Raw data:
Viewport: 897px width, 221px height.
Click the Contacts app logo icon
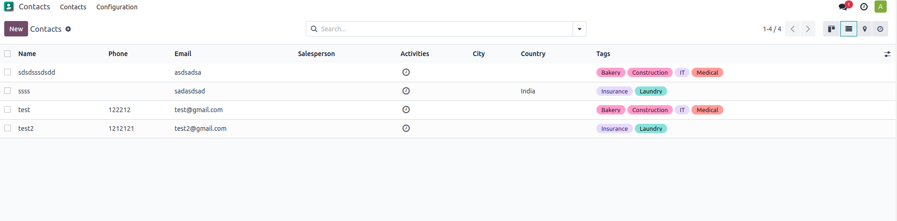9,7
---
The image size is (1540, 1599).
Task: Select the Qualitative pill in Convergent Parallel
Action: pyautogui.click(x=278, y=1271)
--
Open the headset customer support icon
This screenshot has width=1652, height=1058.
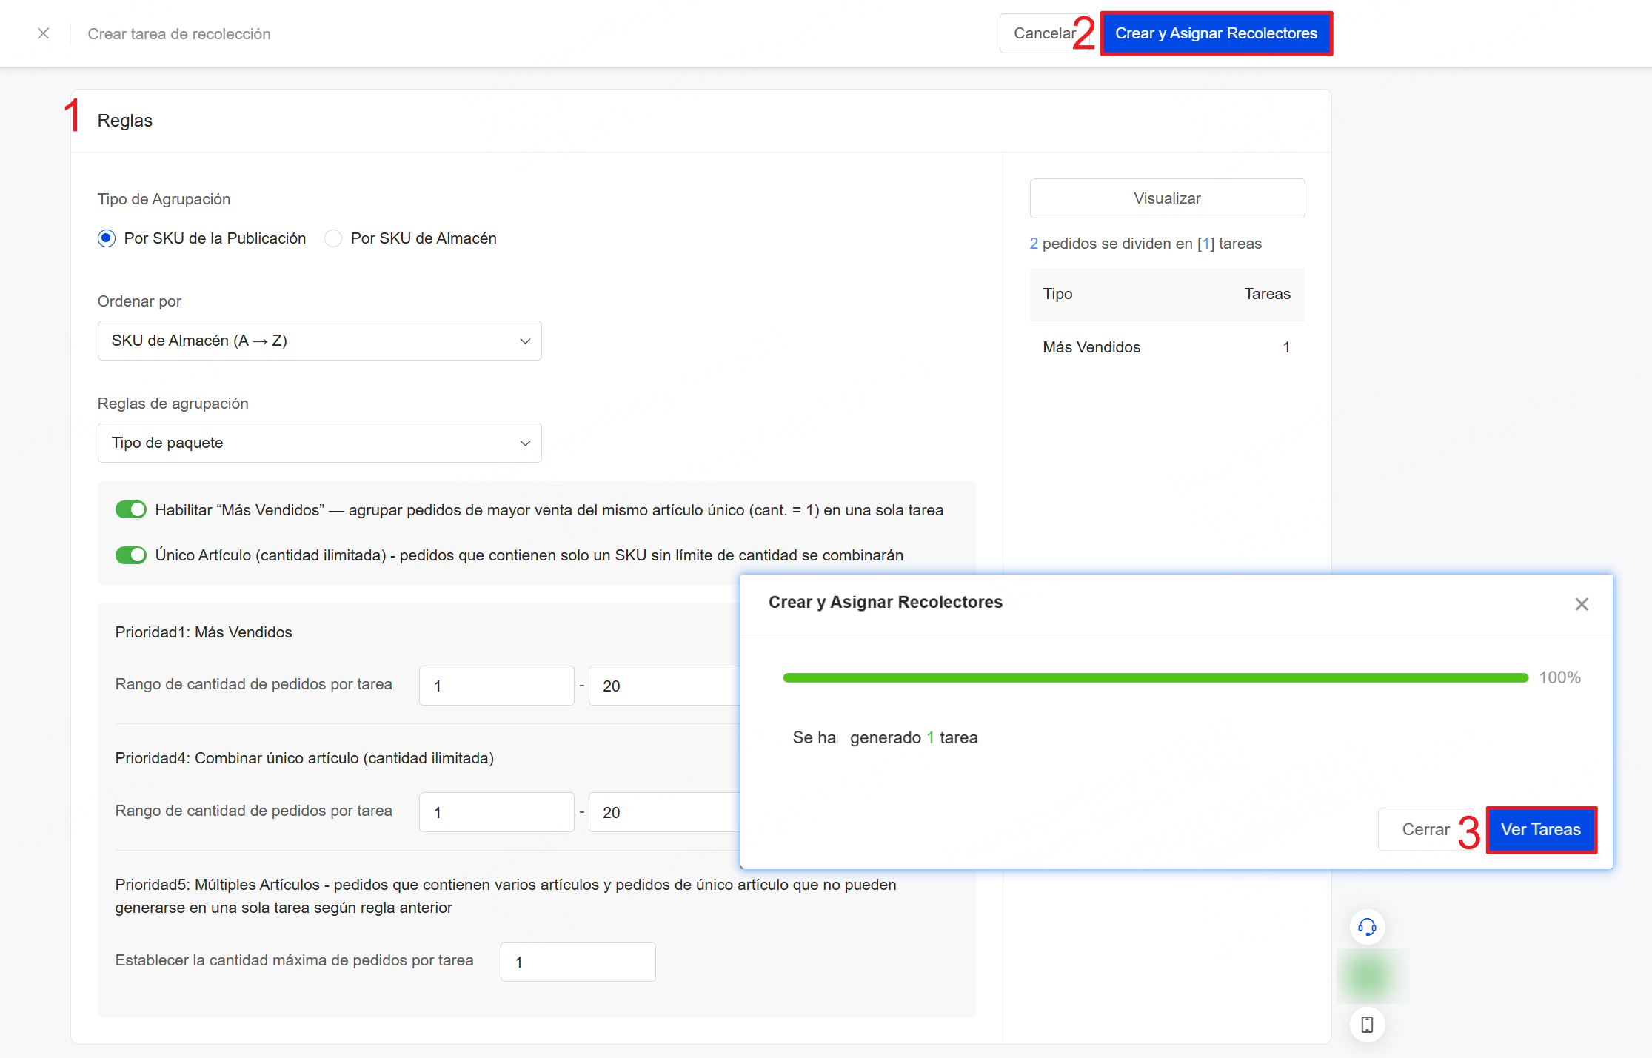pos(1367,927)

Instructions for the task:
Count the lines in the listing above that contain the string "icon" (case-sensitive), and output only that number.

Exercise output:
2